Efficient methods for solving thousands of righthandsides?
Hello, in my application I have to solve a large sparse SPD linear system for thousands of righthandsides as part of a numerical simulation package. Currently I am using matlab, and the algorithm uses metis preordering, cholesky factorization, and then uses parfor loops to parallelize the forward/back substitution solves to as many threads as there are CPU cores. The implementation is surprisingly efficient, but there are several drawbacks, most notably that the matlab parfor creates a copy of the sparse factorization of the system to each thread, which is a large overhead as the matrix factorization is many gigabytes.
I am coding in C++ now, and exploring tools and libraries for simultaneously solving thousands of righthandsides on a standard multicore desktop PC (i7 quadcore type machine).

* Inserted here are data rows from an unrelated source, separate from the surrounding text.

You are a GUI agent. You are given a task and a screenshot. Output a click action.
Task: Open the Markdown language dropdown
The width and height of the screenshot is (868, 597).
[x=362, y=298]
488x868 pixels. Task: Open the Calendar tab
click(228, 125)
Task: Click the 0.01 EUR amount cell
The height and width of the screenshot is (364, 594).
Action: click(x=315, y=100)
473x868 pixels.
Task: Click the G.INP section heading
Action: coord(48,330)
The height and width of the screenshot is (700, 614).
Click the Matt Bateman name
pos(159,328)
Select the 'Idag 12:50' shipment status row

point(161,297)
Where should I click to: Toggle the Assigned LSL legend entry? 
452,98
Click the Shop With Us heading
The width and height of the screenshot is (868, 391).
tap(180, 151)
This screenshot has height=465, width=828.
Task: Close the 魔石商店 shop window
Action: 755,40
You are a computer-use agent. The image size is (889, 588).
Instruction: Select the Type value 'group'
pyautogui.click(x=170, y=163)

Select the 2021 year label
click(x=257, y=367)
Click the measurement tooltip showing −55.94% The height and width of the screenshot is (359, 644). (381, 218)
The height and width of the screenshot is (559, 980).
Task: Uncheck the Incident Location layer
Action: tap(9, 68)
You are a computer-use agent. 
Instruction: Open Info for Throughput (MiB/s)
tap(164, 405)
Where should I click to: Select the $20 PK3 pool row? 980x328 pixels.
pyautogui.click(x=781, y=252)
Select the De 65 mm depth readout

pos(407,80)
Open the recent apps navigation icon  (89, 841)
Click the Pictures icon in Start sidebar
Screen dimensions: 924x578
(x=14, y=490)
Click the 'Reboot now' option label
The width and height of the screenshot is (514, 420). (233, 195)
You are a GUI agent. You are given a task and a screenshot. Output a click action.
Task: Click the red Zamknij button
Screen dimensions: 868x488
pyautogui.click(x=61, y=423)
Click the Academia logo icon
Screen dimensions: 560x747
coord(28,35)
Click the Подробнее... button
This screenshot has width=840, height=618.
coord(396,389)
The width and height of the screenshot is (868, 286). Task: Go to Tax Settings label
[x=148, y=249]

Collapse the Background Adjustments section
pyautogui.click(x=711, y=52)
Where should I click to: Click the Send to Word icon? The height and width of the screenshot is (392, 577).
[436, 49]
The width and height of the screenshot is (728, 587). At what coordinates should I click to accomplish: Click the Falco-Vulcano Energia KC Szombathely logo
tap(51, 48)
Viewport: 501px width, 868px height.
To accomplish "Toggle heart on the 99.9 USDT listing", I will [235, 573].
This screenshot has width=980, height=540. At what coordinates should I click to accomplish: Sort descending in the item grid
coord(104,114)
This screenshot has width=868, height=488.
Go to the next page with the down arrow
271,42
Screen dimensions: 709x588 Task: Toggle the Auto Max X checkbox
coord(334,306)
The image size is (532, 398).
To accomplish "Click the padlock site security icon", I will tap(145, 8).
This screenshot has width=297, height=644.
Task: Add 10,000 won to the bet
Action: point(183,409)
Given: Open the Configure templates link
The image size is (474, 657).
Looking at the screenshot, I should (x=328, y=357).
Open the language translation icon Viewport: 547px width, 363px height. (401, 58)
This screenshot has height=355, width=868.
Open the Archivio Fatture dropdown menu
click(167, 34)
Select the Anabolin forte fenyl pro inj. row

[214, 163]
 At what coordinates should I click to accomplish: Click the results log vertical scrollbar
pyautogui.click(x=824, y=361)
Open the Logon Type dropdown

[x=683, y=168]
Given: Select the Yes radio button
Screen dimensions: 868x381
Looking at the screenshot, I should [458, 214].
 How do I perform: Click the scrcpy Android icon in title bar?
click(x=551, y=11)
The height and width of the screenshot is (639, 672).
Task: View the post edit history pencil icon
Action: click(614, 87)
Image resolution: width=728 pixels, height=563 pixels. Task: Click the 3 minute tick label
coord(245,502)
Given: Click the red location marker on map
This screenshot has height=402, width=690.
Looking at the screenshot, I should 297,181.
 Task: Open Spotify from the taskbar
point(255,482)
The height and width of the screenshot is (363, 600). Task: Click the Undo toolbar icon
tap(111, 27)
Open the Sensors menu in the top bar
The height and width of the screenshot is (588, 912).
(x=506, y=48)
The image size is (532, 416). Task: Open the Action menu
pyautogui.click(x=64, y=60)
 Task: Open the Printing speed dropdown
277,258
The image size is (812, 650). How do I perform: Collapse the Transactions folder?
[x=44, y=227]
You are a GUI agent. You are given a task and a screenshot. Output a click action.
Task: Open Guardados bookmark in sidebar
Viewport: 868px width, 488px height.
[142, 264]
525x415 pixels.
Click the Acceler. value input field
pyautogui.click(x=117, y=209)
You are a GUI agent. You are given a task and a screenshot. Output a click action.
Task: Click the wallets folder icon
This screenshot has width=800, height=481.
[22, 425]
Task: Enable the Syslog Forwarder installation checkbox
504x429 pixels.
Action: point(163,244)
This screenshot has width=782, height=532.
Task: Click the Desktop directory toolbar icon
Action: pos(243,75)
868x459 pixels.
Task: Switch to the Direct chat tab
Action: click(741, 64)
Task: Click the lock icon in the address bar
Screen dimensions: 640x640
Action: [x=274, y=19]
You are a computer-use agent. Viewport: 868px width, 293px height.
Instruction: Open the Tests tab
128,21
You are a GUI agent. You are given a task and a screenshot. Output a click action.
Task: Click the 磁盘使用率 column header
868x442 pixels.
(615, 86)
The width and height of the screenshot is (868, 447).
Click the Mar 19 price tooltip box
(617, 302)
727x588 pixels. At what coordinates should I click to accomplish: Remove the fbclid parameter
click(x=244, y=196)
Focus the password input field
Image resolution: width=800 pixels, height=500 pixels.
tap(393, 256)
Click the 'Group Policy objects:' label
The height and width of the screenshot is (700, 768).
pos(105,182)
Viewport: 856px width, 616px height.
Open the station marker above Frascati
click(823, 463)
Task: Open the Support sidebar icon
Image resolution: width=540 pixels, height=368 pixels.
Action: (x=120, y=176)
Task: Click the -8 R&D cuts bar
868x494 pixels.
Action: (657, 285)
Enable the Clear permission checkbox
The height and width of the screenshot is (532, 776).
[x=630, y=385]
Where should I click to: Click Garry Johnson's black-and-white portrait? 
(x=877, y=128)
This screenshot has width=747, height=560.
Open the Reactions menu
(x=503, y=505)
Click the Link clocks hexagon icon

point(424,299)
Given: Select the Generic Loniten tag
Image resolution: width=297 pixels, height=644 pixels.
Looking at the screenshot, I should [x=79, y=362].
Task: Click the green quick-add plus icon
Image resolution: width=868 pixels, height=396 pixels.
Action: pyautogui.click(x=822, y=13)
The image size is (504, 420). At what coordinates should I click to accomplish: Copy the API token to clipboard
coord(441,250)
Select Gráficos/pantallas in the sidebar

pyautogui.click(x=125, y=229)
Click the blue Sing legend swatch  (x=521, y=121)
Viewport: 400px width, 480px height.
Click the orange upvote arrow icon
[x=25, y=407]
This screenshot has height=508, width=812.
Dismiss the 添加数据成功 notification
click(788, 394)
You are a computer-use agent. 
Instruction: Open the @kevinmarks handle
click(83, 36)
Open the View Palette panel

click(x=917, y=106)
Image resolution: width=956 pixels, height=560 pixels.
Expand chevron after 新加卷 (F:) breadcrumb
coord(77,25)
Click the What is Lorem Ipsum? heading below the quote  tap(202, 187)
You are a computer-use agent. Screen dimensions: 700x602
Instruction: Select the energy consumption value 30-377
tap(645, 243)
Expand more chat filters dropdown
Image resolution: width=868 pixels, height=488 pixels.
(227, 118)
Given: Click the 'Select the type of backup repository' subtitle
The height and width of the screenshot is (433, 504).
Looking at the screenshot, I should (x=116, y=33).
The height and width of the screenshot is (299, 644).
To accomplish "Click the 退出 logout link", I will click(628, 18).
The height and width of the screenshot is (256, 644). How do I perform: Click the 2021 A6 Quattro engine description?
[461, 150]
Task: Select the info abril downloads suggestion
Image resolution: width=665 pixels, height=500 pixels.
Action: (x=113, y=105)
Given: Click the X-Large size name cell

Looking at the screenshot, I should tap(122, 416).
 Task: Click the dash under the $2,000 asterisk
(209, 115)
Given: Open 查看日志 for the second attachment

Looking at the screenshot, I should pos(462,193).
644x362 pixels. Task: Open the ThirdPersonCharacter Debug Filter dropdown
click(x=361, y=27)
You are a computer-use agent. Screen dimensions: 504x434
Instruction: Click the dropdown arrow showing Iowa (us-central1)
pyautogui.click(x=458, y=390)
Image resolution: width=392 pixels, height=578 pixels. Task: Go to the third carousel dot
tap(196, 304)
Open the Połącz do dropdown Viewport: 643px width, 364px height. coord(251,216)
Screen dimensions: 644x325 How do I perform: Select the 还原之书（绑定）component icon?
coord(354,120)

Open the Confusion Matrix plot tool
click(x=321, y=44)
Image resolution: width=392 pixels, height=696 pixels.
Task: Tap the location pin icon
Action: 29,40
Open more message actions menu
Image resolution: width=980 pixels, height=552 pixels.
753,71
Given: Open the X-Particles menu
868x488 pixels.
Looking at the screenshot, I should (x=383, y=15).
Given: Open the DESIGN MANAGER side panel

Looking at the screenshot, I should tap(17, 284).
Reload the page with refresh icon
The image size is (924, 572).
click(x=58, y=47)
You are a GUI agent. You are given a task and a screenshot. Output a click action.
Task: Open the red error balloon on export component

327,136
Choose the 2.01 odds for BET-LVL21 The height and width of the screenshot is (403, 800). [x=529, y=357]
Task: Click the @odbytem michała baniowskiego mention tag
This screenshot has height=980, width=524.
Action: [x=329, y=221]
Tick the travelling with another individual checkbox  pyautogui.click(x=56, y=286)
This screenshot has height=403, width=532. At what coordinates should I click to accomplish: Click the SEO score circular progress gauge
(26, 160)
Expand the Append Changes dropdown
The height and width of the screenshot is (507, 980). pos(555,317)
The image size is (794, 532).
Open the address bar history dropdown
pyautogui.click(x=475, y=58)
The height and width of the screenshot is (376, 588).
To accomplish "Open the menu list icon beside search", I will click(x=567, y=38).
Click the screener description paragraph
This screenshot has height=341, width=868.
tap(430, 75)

My current approach is going to be to use metis+cholmod to factor the system, and then use OpenMP to possibly parallelize the solution, but I would welcome any other suggestions. For now I am trying to keep the implementation to be nonmpi, that is, running on a single machine, but will likely explore using MPI in the future. Cheers, Bob 
I don't know what SPD means, can't you just use LU decomposition?
That's very efficient for many RHsides 
How are the thousands of solutions going to be used ? Perhaps there is a better way to do it if you explain your situation.

i have written smoothed multigrid lib in c++ that i use in cfd code. I intend to put it online as open source.
(This is based on algo as explained in pyAMG code which is already available as opensource).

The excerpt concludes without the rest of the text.